Filed under: China, History, Politics, USA — Tags: , , — Nicholas @ 03:00

Arthur Chrenkoff wonders “Whatever happened to ‘Free Tibet’?”

With its heyday probably twenty years ago, it used to be a major cause celebre for artists and activists, with bumper stickers adorning countless cars, including – proverbially – the early Priuses. It was mostly a thing of the left (certainly in Australia it was largely associated with the Greens) and the hippies and New Agers enchanted by the wit and wisdom of the Dalai Lama, spruiking his version of Buddhism from exile. This probably scared many people off, which is a pity because the question of Tibetan independence shouldn’t be judged on the merits of its incense burning Western supporters.

So what happened? Tibet is certainly still not free – if anything the things have gotten worse on the rooftop of the world – but the campaign has largely dropped out of the public consciousness. I don’t quite know the answer myself. Maybe some political causes, like fashion trends, have limited life spans. Maybe the left has learned to stop worrying and live with China as one of the few viable alternatives to the “Western neoliberal world order”. Maybe China has become too rich and powerful to hope that candle-lit vigils for Lhasa will do any good.

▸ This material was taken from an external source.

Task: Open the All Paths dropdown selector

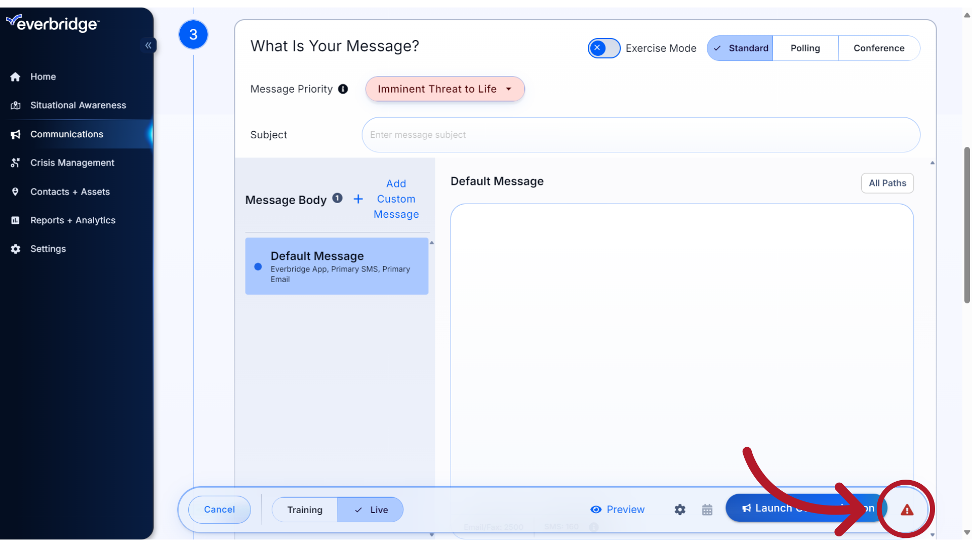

So what’s been happening in Tibet lately, just out of interest?

August 10, 2020

Russia in Asia (for now)

Filed under: Asia, China, Government, History, Russia — Tags: , , , — Nicholas @ 05:00

Ted Campbell looks at some long-frozen geopolitical forces that may become more active in coming years:

The Jamestown Foundation, which some experts describe as mainly non-partisan and relatively unbiased, has published an interesting article by Paul Goble in which he reminds us that “Russia east of the Urals comprises more than two-thirds of the Russian Federation but has only about one-fifth of that country’s population. It is where most of Russia’s natural resources are to be found, though the earnings from their extraction largely go to Moscow and not to local people. The region is located three to ten time zones east of Moscow and is linked to the center by few roads or rail lines. Its people are far closer to China and other Pacific rim countries — including the United States — than to the core of the Russian Federation. Because of their roots in explorers, those fleeing oppression, and those sent there by the state for punishment, eastern Russians have always been more independent minded and entrepreneurial than Russians in central and western Russia. Perhaps the most important measure of this cultural divide is that Protestant faiths dominate the religious scene there, not the Russian Orthodox Church of the Moscow Patriarchate.”

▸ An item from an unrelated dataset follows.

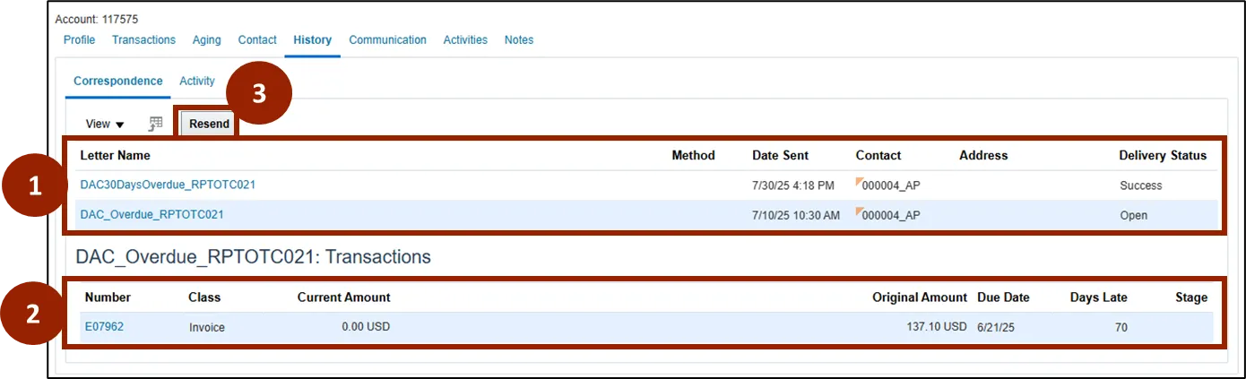Switch to the Notes tab
Screen dimensions: 1246x379
coord(519,39)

It is related to something I have been saying for a long time: Siberia (essentially everything East of the Yenisei River (some say everything East of the Urals) is Asia …

… while Russia, per se, is an Eastern European country.

[…]

A few years ago a couple of middle-ranked Chinese officials suggested to me that one of China’s long-term strategic plans was (and I’m guessing still is) to encourage separatist movements in Siberia which, they hoped, will succeed in creating three or four (maybe even five or six) “autonomous” states in Siberia which will, like Mongolia, look, primarily to China for trade and support.

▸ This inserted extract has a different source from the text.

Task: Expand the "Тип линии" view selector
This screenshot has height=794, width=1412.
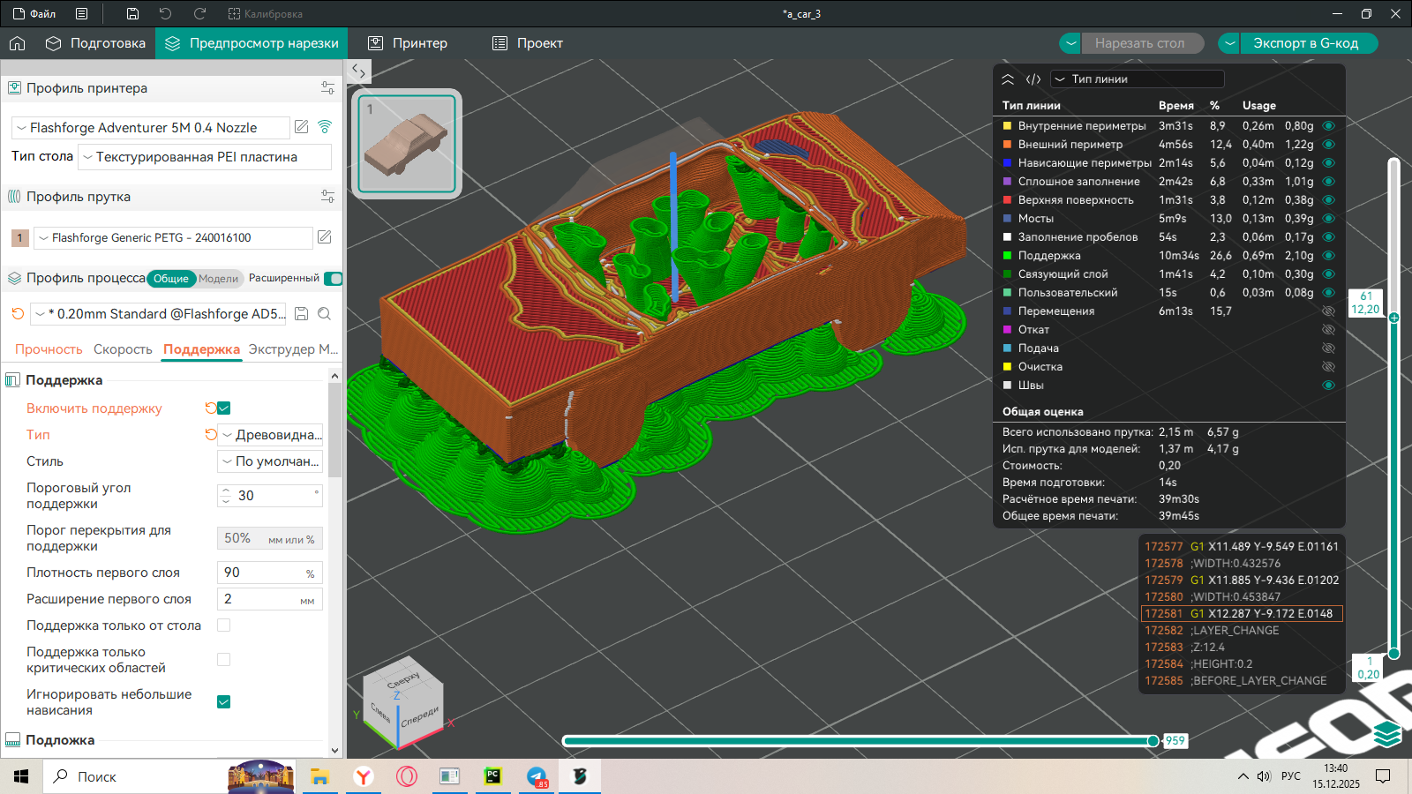Action: pyautogui.click(x=1137, y=79)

China covets needs the resources, including water, that Siberia has. I have, in the past, forecast a Sino-Russian “Water War” in Siberia. But, speaking broadly and generally, the Chinese don’t like wars: they are expensive and unpredictable. They would much rather play a modest, behind the scenes role in creating a handful of weak, independent Siberian states with which they can trade to their advantage. They do not, I was told, wish to annex Siberia ~ some Chinese feel that the Qing Dynasty (1644 to 1912) went too far when it annexed what is now the Xinjiang Uyghur Autonomous Region (新疆维吾尔自治区) in 18th century.

(Tibet is a different matter and most of the Chinese people I know who might wish that Xinjiang was a more autonomous place, more like Kyrgyzstan, for example, believe that Tibetans are Chinese (and Uighurs are not) and Tibet is a “natural” part of China.)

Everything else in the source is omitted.